APM Terminals Liberia launches Port Automation and Digitisation project

APM Terminals has announced that a Port Automation and Digitisation (PAD) project at the Free Port of Monrovia in Liberia is set to significantly improve customers supply chain efficiency and ease of doing business through paperless customs clearance processes and more efficient terminal operations.

Over the past year, the terminal has marked progress in digitalisation process, including online invoicing, issuing digital receipts based on data from real-time bank deposits, and online issue resolution.

At a ceremony to acknowledge the launch of the project, run jointly by the Liberia Revenue Authority (LRA) and APM Terminals Liberia, the Minister of Finance & Development Planning, Samuel Tweah, commended APM Terminals Liberia and partners for this historic and transformative initiative.

“Digitising the port comes with numerous benefits to the economy in terms of ease of doing business,” said Tweah, who went on to comment, “This development has the full endorsement and support of His Excellency President George Weah, whose policies has been focused on strengthening our economy to boost trade and business and create opportunities for all. It is in this light that I commend APM Terminals Liberia and partners for launching this initiative and for their collaboration in making sure that we achieve full success with Port Automation and Digitisation.”

This previously manual process of submitting declarations, payments and customs releases has already been reduced significantly through digitisation over the past year, according to APM Terminals, which noted that with full-scale automation and digitisation, the process is expected to be accelerated even further, saving productive hours and bringing convenience to both custom brokers and customers.

Minister of Commerce and Industry Mawine Diggs observed that this new and improved way of doing business at the Free Port will have a positive effect on trade and commercial activities in Liberia as importers are able to clear their goods in good time, less costly and get them onto the market.

Jonathan Graham, managing director of APM Terminals Liberia, which is spearheading the project, stressed the need for even stronger partnerships to successfully roll out the Port Automation and Digitisation project, adding that “this is the only way that the Free Port of Monrovia will be able to transform into a modern port serving Liberia and the sub-region.”

========================================================================

Revise the port digitisation article, giving everything from "Minister of Commerce" down to "onto the market." with "importers" changed to "traders". The material after the article plays no part in this work.

→ Data:
========================================================================

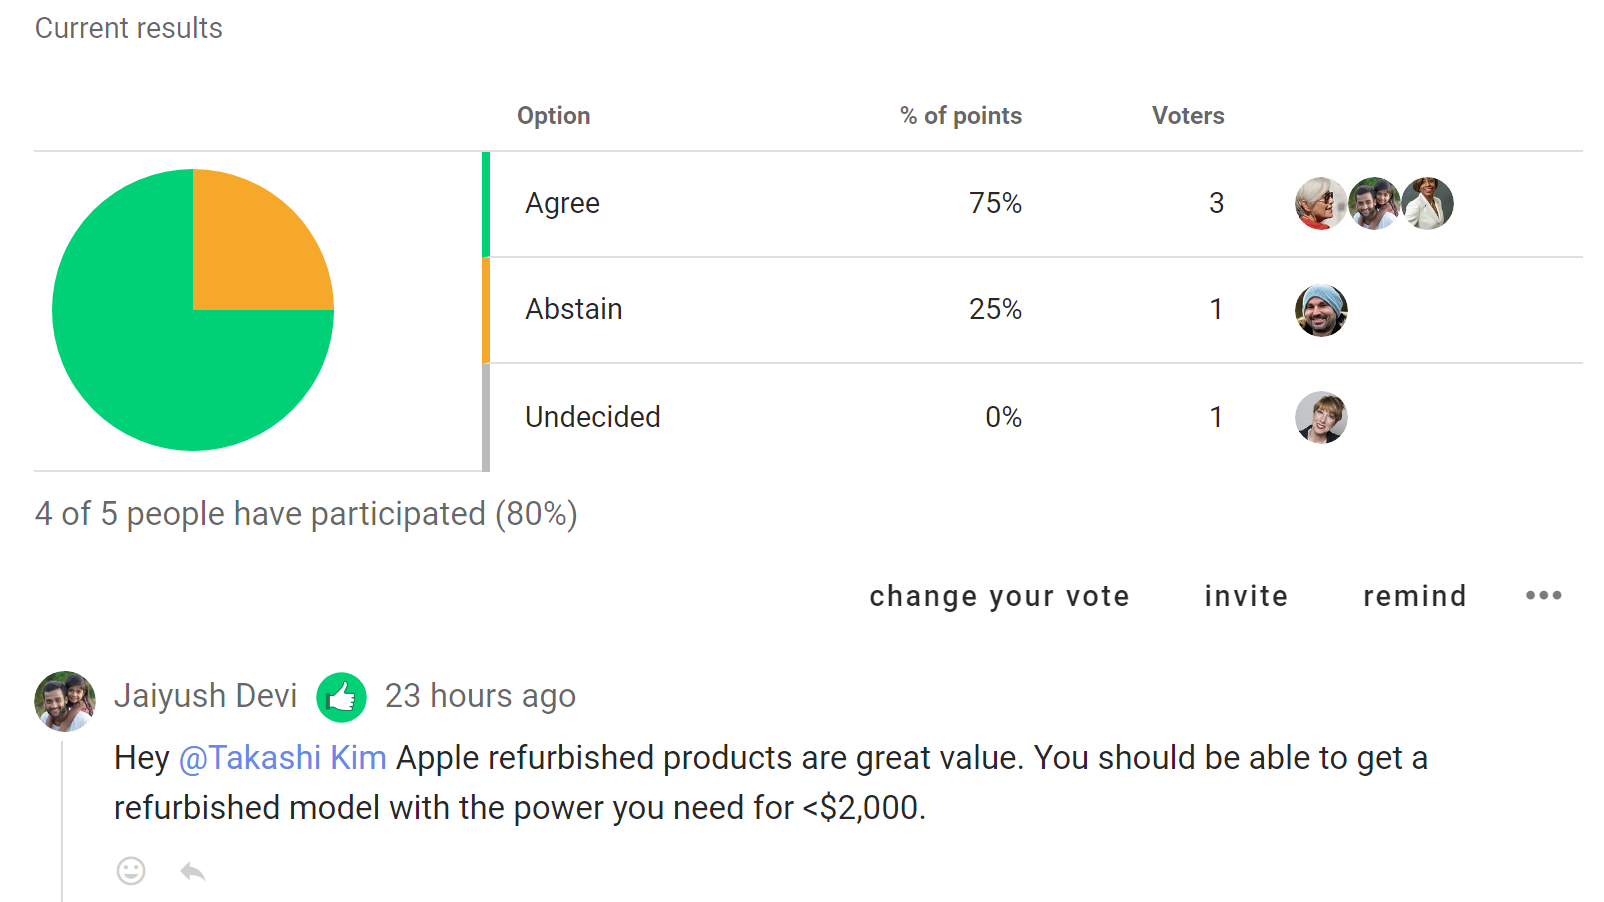Click the emoji reaction smiley icon

[131, 871]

========================================================================

→ Finished exercise:
Minister of Commerce and Industry Mawine Diggs observed that this new and improved way of doing business at the Free Port will have a positive effect on trade and commercial activities in Liberia as traders are able to clear their goods in good time, less costly and get them onto the market.